Keeping this challenge short.
You are given 4 numbers: p1, p2, p3 and p4.
The magic sum of the numbers are defined as follows:
magic_sum = |p1 - p2| + |p2 - p3| + |p3 - p4| + |p4 - p1|
You are only allowed to change one of the above integer values (p1, p2, p3 or p4). You need to change the value such that the magic sum of the values attains its minimum value.
p1, p2, p3, p4 = 17, -6, 15, 33. The value of the magic sum is 78 in this case.
You can change the -6 here to 16, and the value of the magic sum will become 36, which is the minimum attainable value.
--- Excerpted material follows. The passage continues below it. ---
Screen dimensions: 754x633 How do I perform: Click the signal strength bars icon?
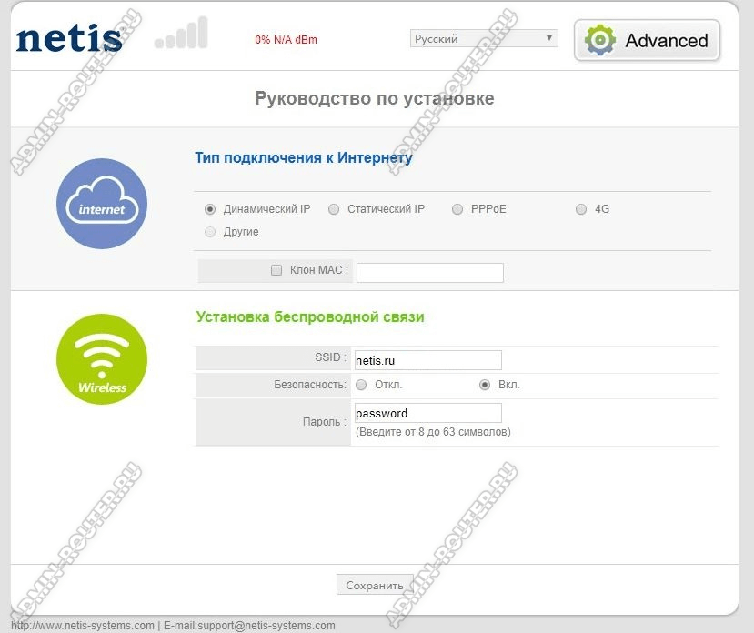(181, 35)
Do keep in mind that numbers can be positive or negative integers.
This is code-golf, so least bytes in code wins. Brownie points for using a Practical Language over a Recreational language. May the 4th be with you.
17 -6 15 33
The -6 can be replaced with 16 and that gives us the minimum attainable magic sum possible.
10 10 10 10
0 or 2
either is acceptable
The minimum attainable magic sum is 0 since the minimum sum of 4 positive integers is 0. If a number has to be changed, then one of the 10's can be changed to a 9 and thus yielding the output 2.
1 2 3 4
The input by itself yields 6 as its magic sum. Changing the 4 to 1 and the minimum magic sum is attained, which is 4.